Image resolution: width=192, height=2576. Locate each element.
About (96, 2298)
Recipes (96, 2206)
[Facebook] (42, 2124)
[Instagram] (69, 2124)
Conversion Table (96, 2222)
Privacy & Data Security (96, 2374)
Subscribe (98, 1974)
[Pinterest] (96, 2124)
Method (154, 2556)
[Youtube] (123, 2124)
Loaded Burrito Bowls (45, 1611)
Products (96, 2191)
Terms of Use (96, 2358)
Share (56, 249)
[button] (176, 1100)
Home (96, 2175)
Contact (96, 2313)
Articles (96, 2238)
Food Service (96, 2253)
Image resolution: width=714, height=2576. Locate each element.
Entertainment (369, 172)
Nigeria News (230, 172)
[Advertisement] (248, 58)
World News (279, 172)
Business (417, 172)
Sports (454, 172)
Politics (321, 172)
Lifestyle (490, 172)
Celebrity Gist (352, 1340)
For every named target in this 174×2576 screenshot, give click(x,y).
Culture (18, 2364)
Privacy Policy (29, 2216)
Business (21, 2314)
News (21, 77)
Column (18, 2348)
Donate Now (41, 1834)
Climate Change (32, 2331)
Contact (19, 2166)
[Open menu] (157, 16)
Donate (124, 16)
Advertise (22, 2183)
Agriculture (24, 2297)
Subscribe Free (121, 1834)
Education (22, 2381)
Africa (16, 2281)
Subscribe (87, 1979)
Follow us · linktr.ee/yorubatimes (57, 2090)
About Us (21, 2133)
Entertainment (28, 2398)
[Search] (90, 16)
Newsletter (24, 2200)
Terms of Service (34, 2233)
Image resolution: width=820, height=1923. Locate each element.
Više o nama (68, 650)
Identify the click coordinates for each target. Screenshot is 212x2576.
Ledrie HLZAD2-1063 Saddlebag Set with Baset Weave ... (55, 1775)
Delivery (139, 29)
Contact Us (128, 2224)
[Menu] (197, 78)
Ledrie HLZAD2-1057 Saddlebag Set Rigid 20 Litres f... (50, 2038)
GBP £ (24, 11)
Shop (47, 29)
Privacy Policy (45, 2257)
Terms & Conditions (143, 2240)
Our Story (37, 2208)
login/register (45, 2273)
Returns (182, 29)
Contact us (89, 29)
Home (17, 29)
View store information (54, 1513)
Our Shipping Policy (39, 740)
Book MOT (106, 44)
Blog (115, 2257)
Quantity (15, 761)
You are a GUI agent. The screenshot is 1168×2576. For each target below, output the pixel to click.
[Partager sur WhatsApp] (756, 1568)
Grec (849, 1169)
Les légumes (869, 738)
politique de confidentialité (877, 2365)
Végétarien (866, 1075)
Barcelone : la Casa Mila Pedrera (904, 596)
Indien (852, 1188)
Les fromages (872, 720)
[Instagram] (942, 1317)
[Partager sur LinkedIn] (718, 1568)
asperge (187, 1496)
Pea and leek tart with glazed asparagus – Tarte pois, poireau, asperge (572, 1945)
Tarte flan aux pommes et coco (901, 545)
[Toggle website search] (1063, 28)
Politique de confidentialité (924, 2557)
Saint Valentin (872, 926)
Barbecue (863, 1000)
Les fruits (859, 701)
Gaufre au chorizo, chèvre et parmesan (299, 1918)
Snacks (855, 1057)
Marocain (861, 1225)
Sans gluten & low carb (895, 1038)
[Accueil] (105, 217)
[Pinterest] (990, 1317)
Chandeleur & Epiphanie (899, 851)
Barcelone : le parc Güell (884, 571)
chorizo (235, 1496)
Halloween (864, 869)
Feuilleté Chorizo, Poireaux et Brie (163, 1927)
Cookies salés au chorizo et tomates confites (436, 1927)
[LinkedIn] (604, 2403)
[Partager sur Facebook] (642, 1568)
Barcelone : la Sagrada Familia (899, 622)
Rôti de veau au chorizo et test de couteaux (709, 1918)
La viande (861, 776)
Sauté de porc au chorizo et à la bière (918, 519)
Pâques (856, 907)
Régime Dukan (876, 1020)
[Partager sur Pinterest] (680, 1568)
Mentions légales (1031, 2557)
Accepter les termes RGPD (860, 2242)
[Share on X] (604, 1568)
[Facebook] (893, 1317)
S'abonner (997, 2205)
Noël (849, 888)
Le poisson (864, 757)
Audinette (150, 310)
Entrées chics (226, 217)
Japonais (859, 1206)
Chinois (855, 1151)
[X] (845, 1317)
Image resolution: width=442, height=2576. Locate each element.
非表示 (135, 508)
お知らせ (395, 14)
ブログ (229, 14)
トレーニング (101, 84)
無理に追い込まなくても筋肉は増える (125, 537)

#####

**WORK INSTRUCTIONS:** Your output must be the lines of the material above, from the first through the line that contains "Quantity (15, 761)", copied exactly. Include both endpoints and nothing else.

**ANSWER TO THIS EXERCISE:**
Image resolution: width=192, height=2576. Locate each element.
About (96, 2298)
Recipes (96, 2206)
[Facebook] (42, 2124)
[Instagram] (69, 2124)
Conversion Table (96, 2222)
Privacy & Data Security (96, 2374)
Subscribe (98, 1974)
[Pinterest] (96, 2124)
Method (154, 2556)
[Youtube] (123, 2124)
Loaded Burrito Bowls (45, 1611)
Products (96, 2191)
Terms of Use (96, 2358)
Share (56, 249)
[button] (176, 1100)
Home (96, 2175)
Contact (96, 2313)
Articles (96, 2238)
Food Service (96, 2253)
Image resolution: width=714, height=2576. Locate each element.
Entertainment (369, 172)
Nigeria News (230, 172)
[Advertisement] (248, 58)
World News (279, 172)
Business (417, 172)
Sports (454, 172)
Politics (321, 172)
Lifestyle (490, 172)
Celebrity Gist (352, 1340)
For every named target in this 174×2576 screenshot, give click(x,y).
Culture (18, 2364)
Privacy Policy (29, 2216)
Business (21, 2314)
News (21, 77)
Column (18, 2348)
Donate Now (41, 1834)
Climate Change (32, 2331)
Contact (19, 2166)
[Open menu] (157, 16)
Donate (124, 16)
Advertise (22, 2183)
Agriculture (24, 2297)
Subscribe Free (121, 1834)
Education (22, 2381)
Africa (16, 2281)
Subscribe (87, 1979)
Follow us · linktr.ee/yorubatimes (57, 2090)
About Us (21, 2133)
Entertainment (28, 2398)
[Search] (90, 16)
Newsletter (24, 2200)
Terms of Service (34, 2233)
Image resolution: width=820, height=1923. Locate each element.
Više o nama (68, 650)
Identify the click coordinates for each target. Screenshot is 212x2576.
Ledrie HLZAD2-1063 Saddlebag Set with Baset Weave ... (55, 1775)
Delivery (139, 29)
Contact Us (128, 2224)
[Menu] (197, 78)
Ledrie HLZAD2-1057 Saddlebag Set Rigid 20 Litres f... (50, 2038)
GBP £ (24, 11)
Shop (47, 29)
Privacy Policy (45, 2257)
Terms & Conditions (143, 2240)
Our Story (37, 2208)
login/register (45, 2273)
Returns (182, 29)
Contact us (89, 29)
Home (17, 29)
View store information (54, 1513)
Our Shipping Policy (39, 740)
Book MOT (106, 44)
Blog (115, 2257)
Quantity (15, 761)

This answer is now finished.